# Try it
Copy the full listing, changing nothing.

# Record extracts
========================================================================
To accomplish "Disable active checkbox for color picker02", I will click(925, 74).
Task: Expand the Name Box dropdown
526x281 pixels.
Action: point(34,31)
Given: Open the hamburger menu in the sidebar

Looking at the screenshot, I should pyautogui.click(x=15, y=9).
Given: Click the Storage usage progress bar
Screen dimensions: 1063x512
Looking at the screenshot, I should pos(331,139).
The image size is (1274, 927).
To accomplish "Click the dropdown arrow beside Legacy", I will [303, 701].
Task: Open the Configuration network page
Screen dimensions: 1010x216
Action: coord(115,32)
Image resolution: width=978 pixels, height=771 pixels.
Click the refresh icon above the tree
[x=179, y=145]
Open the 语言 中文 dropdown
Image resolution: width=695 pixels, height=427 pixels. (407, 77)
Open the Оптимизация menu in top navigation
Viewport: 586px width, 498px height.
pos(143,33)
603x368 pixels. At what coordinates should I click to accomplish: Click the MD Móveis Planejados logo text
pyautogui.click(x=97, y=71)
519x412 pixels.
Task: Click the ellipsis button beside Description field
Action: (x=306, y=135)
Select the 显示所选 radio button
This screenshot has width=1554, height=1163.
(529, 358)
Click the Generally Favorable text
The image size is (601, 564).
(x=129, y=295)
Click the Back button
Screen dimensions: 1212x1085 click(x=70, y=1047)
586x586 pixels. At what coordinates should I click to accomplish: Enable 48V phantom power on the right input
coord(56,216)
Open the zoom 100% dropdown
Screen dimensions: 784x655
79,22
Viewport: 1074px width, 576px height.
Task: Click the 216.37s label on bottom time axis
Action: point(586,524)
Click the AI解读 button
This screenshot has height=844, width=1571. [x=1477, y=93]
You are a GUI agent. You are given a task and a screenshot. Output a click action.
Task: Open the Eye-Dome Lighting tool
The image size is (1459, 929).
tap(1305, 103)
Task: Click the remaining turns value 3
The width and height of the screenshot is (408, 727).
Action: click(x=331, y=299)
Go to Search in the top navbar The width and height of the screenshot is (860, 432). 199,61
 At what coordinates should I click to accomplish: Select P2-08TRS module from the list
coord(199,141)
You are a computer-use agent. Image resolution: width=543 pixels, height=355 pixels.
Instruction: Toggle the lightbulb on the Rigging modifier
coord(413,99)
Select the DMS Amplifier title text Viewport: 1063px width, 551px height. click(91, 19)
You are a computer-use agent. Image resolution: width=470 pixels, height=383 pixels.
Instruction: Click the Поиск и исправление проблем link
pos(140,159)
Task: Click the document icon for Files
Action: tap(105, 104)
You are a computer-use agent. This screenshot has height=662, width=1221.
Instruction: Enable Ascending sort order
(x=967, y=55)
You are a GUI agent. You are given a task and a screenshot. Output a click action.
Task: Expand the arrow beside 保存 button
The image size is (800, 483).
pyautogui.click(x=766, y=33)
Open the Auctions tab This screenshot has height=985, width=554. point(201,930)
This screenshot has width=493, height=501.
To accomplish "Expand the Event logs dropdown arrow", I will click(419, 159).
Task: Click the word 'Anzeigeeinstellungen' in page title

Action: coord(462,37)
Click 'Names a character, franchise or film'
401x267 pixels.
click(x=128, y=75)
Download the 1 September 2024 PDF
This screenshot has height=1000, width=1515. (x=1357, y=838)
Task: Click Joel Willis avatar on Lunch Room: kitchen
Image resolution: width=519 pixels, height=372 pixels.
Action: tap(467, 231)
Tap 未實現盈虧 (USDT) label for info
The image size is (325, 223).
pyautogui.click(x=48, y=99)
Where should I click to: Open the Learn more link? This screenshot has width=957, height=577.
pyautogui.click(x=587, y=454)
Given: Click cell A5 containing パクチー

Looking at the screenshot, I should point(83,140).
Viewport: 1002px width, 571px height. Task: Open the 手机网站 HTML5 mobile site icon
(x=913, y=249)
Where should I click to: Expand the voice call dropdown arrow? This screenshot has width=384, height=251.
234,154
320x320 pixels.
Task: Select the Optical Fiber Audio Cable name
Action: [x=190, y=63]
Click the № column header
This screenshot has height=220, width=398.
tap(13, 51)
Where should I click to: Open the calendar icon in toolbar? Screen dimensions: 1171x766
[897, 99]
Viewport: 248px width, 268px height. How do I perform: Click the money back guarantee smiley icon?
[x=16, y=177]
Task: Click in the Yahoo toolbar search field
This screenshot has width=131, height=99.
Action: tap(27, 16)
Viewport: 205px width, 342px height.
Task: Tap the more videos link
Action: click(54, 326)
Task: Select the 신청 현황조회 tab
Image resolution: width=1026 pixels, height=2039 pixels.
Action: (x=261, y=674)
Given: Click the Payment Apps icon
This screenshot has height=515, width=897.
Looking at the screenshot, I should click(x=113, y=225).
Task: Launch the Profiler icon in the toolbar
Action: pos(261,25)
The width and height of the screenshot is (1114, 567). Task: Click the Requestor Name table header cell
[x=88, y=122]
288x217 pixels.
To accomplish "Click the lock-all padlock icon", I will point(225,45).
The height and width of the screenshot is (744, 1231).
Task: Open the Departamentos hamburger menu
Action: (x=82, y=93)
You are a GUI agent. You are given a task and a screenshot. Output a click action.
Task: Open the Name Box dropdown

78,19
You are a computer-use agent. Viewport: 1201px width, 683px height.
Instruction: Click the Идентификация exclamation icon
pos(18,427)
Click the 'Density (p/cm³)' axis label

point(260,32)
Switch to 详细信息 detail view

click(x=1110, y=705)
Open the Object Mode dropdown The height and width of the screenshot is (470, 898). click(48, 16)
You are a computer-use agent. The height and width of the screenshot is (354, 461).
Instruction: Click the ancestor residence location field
========================================================================
# Written reply
To accomplish "Disable active checkbox for color picker02", I will click(925, 74).
Task: Expand the Name Box dropdown
526x281 pixels.
Action: point(34,31)
Given: Open the hamburger menu in the sidebar

Looking at the screenshot, I should pyautogui.click(x=15, y=9).
Given: Click the Storage usage progress bar
Screen dimensions: 1063x512
Looking at the screenshot, I should pos(331,139).
The image size is (1274, 927).
To accomplish "Click the dropdown arrow beside Legacy", I will [303, 701].
Task: Open the Configuration network page
Screen dimensions: 1010x216
Action: coord(115,32)
Image resolution: width=978 pixels, height=771 pixels.
Click the refresh icon above the tree
[x=179, y=145]
Open the 语言 中文 dropdown
Image resolution: width=695 pixels, height=427 pixels. (407, 77)
Open the Оптимизация menu in top navigation
Viewport: 586px width, 498px height.
pos(143,33)
603x368 pixels. At what coordinates should I click to accomplish: Click the MD Móveis Planejados logo text
pyautogui.click(x=97, y=71)
519x412 pixels.
Task: Click the ellipsis button beside Description field
Action: (x=306, y=135)
Select the 显示所选 radio button
This screenshot has width=1554, height=1163.
(529, 358)
Click the Generally Favorable text
The image size is (601, 564).
(x=129, y=295)
Click the Back button
Screen dimensions: 1212x1085 click(x=70, y=1047)
586x586 pixels. At what coordinates should I click to accomplish: Enable 48V phantom power on the right input
coord(56,216)
Open the zoom 100% dropdown
Screen dimensions: 784x655
79,22
Viewport: 1074px width, 576px height.
Task: Click the 216.37s label on bottom time axis
Action: point(586,524)
Click the AI解读 button
This screenshot has height=844, width=1571. [x=1477, y=93]
You are a GUI agent. You are given a task and a screenshot. Output a click action.
Task: Open the Eye-Dome Lighting tool
The image size is (1459, 929).
tap(1305, 103)
Task: Click the remaining turns value 3
The width and height of the screenshot is (408, 727).
Action: click(x=331, y=299)
Go to Search in the top navbar The width and height of the screenshot is (860, 432). 199,61
 At what coordinates should I click to accomplish: Select P2-08TRS module from the list
coord(199,141)
You are a computer-use agent. Image resolution: width=543 pixels, height=355 pixels.
Instruction: Toggle the lightbulb on the Rigging modifier
coord(413,99)
Select the DMS Amplifier title text Viewport: 1063px width, 551px height. click(91, 19)
You are a computer-use agent. Image resolution: width=470 pixels, height=383 pixels.
Instruction: Click the Поиск и исправление проблем link
pos(140,159)
Task: Click the document icon for Files
Action: tap(105, 104)
You are a computer-use agent. This screenshot has height=662, width=1221.
Instruction: Enable Ascending sort order
(x=967, y=55)
You are a GUI agent. You are given a task and a screenshot. Output a click action.
Task: Expand the arrow beside 保存 button
The image size is (800, 483).
pyautogui.click(x=766, y=33)
Open the Auctions tab This screenshot has height=985, width=554. point(201,930)
This screenshot has width=493, height=501.
To accomplish "Expand the Event logs dropdown arrow", I will click(419, 159).
Task: Click the word 'Anzeigeeinstellungen' in page title

Action: coord(462,37)
Click 'Names a character, franchise or film'
401x267 pixels.
click(x=128, y=75)
Download the 1 September 2024 PDF
This screenshot has height=1000, width=1515. (x=1357, y=838)
Task: Click Joel Willis avatar on Lunch Room: kitchen
Image resolution: width=519 pixels, height=372 pixels.
Action: tap(467, 231)
Tap 未實現盈虧 (USDT) label for info
The image size is (325, 223).
pyautogui.click(x=48, y=99)
Where should I click to: Open the Learn more link? This screenshot has width=957, height=577.
pyautogui.click(x=587, y=454)
Given: Click cell A5 containing パクチー

Looking at the screenshot, I should point(83,140).
Viewport: 1002px width, 571px height. Task: Open the 手机网站 HTML5 mobile site icon
(x=913, y=249)
Where should I click to: Expand the voice call dropdown arrow? This screenshot has width=384, height=251.
234,154
320x320 pixels.
Task: Select the Optical Fiber Audio Cable name
Action: [x=190, y=63]
Click the № column header
This screenshot has height=220, width=398.
tap(13, 51)
Where should I click to: Open the calendar icon in toolbar? Screen dimensions: 1171x766
[897, 99]
Viewport: 248px width, 268px height. How do I perform: Click the money back guarantee smiley icon?
[x=16, y=177]
Task: Click in the Yahoo toolbar search field
This screenshot has width=131, height=99.
Action: tap(27, 16)
Viewport: 205px width, 342px height.
Task: Tap the more videos link
Action: click(54, 326)
Task: Select the 신청 현황조회 tab
Image resolution: width=1026 pixels, height=2039 pixels.
Action: (x=261, y=674)
Given: Click the Payment Apps icon
This screenshot has height=515, width=897.
Looking at the screenshot, I should click(x=113, y=225).
Task: Launch the Profiler icon in the toolbar
Action: pos(261,25)
The width and height of the screenshot is (1114, 567). Task: Click the Requestor Name table header cell
[x=88, y=122]
288x217 pixels.
To accomplish "Click the lock-all padlock icon", I will point(225,45).
The height and width of the screenshot is (744, 1231).
Task: Open the Departamentos hamburger menu
Action: (x=82, y=93)
You are a GUI agent. You are given a task and a screenshot. Output a click action.
Task: Open the Name Box dropdown

78,19
You are a computer-use agent. Viewport: 1201px width, 683px height.
Instruction: Click the Идентификация exclamation icon
pos(18,427)
Click the 'Density (p/cm³)' axis label

point(260,32)
Switch to 详细信息 detail view

click(x=1110, y=705)
Open the Object Mode dropdown The height and width of the screenshot is (470, 898). click(48, 16)
You are a computer-use agent. The height and width of the screenshot is (354, 461).
Instruction: Click the ancestor residence location field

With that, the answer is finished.